» YOUR INSTRUCTIONS
Pull out every line in the records below that contains the string "tick" and copy each one. Case counts.

» RECORDS SHOWN
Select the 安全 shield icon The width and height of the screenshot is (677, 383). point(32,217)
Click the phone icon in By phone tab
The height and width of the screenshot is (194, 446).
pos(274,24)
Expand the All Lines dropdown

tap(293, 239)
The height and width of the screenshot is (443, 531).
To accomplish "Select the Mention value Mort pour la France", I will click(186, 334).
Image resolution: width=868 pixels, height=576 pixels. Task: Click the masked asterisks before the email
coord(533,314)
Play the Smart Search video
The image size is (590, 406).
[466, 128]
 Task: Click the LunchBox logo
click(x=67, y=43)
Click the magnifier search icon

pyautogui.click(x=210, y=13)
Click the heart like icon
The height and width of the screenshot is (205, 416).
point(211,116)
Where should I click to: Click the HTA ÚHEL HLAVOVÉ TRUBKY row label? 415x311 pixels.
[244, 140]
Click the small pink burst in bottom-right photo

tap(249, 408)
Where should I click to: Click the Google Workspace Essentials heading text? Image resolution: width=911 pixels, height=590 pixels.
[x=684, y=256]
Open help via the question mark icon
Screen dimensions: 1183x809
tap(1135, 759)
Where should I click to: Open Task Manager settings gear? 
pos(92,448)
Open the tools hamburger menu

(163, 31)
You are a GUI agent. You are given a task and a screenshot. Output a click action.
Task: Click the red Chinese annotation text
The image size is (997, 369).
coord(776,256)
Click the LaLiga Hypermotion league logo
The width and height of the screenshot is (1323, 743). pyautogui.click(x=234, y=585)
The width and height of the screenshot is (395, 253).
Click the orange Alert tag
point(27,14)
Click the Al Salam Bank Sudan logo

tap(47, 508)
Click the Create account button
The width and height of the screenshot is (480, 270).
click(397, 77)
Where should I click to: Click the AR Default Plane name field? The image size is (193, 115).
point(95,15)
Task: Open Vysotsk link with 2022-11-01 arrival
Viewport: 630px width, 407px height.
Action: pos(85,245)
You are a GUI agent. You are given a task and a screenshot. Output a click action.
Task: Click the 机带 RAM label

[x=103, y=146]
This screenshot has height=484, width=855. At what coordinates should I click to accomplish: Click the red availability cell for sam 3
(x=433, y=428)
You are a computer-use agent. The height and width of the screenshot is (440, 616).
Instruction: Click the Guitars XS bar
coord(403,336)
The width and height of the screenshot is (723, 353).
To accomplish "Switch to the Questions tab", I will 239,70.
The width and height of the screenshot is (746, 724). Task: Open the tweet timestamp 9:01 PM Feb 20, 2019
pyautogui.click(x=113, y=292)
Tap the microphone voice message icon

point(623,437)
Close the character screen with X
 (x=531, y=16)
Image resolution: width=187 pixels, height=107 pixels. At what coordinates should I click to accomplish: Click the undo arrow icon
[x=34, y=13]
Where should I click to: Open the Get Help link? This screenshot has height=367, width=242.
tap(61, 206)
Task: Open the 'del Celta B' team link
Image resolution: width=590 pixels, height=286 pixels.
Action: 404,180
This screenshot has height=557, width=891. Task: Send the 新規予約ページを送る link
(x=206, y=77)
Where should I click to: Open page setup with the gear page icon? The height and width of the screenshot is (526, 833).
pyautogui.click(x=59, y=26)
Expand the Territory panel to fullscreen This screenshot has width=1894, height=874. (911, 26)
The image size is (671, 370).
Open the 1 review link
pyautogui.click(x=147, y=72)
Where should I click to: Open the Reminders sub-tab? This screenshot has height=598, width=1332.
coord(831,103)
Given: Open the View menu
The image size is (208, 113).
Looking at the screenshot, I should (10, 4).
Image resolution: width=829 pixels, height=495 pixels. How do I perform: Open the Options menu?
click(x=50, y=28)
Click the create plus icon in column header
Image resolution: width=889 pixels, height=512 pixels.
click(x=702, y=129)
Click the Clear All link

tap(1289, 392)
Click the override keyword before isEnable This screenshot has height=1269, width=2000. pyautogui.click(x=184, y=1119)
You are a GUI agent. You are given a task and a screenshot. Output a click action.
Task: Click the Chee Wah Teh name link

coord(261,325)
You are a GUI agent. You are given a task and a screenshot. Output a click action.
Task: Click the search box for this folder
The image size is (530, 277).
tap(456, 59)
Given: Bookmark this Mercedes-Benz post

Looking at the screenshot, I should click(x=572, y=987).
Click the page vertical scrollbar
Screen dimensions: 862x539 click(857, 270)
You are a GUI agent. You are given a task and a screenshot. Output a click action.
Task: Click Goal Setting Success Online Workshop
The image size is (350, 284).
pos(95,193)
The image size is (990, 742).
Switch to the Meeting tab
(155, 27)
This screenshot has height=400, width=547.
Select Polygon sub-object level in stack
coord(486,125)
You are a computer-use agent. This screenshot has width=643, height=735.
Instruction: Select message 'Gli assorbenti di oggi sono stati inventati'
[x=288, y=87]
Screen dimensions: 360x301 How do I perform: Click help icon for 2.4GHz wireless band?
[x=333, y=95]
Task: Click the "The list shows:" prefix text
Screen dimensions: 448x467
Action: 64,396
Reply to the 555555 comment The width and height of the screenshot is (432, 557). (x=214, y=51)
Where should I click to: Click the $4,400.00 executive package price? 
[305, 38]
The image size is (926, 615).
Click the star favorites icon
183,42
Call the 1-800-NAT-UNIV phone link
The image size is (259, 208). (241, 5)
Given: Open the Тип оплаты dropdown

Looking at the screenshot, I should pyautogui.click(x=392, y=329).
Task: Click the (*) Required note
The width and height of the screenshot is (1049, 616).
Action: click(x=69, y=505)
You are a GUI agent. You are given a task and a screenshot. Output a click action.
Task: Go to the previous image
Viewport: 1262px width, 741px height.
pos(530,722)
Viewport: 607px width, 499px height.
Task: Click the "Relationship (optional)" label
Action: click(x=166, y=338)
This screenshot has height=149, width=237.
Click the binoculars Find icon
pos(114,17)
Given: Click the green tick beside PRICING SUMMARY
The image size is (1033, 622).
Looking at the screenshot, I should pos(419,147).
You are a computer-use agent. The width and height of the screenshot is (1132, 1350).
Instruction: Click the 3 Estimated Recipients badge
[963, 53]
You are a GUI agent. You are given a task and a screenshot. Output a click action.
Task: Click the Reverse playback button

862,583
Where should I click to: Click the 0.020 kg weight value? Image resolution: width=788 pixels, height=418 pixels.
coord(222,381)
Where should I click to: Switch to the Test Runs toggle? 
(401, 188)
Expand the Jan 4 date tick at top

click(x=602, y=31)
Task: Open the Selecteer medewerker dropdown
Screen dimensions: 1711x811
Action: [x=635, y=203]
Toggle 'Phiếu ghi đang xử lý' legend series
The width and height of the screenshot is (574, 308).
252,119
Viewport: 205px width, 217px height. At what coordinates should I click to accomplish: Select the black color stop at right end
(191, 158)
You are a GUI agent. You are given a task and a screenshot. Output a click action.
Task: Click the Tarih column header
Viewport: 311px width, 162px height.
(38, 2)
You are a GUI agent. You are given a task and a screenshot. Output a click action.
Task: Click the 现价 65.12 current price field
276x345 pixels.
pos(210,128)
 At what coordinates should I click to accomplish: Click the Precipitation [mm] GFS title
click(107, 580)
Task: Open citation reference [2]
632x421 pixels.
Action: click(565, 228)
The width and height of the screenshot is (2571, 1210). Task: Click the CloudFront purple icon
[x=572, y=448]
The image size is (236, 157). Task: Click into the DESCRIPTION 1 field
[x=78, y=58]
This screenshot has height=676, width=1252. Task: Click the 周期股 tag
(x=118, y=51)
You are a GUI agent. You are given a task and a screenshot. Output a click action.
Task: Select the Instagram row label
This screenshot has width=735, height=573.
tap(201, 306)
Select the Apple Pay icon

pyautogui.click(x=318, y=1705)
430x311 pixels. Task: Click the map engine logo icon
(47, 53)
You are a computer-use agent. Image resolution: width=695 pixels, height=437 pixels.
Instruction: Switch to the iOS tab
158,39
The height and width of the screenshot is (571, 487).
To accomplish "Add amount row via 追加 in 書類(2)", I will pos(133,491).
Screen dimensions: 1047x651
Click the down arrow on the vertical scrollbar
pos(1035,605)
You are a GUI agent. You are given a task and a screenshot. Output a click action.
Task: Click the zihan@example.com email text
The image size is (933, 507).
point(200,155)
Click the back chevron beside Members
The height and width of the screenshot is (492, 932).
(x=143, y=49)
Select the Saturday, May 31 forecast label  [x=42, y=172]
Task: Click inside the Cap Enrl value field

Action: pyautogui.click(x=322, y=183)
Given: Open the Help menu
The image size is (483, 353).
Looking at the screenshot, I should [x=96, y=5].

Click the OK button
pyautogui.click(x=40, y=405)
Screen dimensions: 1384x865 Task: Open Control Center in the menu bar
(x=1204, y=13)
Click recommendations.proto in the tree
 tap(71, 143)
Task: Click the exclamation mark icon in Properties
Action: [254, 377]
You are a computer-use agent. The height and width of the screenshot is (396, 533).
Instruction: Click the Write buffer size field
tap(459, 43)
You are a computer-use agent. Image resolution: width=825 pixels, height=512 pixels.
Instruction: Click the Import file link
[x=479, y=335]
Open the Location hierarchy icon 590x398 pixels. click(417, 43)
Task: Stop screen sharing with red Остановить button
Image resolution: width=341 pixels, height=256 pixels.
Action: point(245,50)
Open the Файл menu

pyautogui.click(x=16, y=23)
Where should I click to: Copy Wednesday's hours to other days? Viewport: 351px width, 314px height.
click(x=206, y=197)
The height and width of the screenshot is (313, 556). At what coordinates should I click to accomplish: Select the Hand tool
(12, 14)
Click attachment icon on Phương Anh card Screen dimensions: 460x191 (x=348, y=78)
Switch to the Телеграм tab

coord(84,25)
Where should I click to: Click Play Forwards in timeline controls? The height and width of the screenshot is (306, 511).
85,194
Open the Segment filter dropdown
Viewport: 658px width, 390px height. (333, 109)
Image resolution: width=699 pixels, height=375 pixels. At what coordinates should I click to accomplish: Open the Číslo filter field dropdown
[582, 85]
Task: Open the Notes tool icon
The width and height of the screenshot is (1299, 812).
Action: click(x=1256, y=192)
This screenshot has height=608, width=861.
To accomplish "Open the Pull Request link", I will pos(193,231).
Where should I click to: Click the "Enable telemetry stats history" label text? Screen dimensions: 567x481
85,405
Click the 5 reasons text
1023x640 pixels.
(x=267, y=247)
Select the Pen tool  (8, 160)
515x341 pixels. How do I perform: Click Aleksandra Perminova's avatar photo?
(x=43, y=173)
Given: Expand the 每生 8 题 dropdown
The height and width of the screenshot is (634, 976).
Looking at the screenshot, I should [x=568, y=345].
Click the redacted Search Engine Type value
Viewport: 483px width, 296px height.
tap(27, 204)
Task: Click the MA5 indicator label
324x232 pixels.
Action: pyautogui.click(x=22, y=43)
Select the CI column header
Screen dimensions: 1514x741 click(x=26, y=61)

» REPLY TO THE EXERCISE
Given: Click the green tick beside PRICING SUMMARY
Expand the Jan 4 date tick at top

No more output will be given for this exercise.